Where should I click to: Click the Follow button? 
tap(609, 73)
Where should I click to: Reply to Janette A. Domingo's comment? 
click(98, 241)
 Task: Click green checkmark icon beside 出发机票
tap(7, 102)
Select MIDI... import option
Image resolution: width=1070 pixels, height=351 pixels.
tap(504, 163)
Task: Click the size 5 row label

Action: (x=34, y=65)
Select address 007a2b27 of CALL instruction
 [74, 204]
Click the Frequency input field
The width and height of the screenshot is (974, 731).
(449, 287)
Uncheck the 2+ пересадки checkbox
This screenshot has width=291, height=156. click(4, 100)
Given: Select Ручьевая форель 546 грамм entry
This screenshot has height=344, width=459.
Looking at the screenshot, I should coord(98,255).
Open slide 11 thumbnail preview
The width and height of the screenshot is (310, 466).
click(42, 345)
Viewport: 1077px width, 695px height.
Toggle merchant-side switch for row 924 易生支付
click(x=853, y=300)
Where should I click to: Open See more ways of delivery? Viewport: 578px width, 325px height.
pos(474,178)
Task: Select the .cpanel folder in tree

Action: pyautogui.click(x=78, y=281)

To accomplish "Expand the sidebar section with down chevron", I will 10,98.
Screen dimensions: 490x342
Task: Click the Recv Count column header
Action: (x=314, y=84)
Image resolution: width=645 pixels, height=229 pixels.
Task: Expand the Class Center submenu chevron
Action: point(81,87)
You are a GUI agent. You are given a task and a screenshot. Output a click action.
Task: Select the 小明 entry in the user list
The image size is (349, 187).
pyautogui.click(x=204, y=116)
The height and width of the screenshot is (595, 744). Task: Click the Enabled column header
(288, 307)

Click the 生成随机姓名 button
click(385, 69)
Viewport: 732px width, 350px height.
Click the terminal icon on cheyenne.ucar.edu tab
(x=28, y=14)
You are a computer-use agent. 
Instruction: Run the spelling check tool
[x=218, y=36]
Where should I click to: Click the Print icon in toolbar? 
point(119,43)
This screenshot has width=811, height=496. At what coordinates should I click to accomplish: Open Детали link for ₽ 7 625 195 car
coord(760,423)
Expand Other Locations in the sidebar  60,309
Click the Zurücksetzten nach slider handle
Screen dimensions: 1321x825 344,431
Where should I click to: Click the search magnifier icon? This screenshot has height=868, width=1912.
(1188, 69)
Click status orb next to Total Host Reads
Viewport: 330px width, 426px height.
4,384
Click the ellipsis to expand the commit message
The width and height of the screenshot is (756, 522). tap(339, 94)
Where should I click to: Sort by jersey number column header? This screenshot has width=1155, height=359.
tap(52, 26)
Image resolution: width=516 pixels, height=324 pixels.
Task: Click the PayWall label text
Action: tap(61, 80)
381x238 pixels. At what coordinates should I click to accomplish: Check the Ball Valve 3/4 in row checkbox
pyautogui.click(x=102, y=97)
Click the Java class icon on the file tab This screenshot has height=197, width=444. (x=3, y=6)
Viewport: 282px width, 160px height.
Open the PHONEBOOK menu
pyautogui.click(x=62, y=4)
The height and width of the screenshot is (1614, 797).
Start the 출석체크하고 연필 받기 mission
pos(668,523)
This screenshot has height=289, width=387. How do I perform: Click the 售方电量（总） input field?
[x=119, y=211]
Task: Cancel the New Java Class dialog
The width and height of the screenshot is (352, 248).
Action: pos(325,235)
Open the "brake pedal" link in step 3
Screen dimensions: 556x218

• • • • • • •

• Exercise prompt: Only lines with the word "entry" go in the answer. Take them all from the entries above.

• Solution to the exercise:
Given: Select Ручьевая форель 546 грамм entry
Task: Select the 小明 entry in the user list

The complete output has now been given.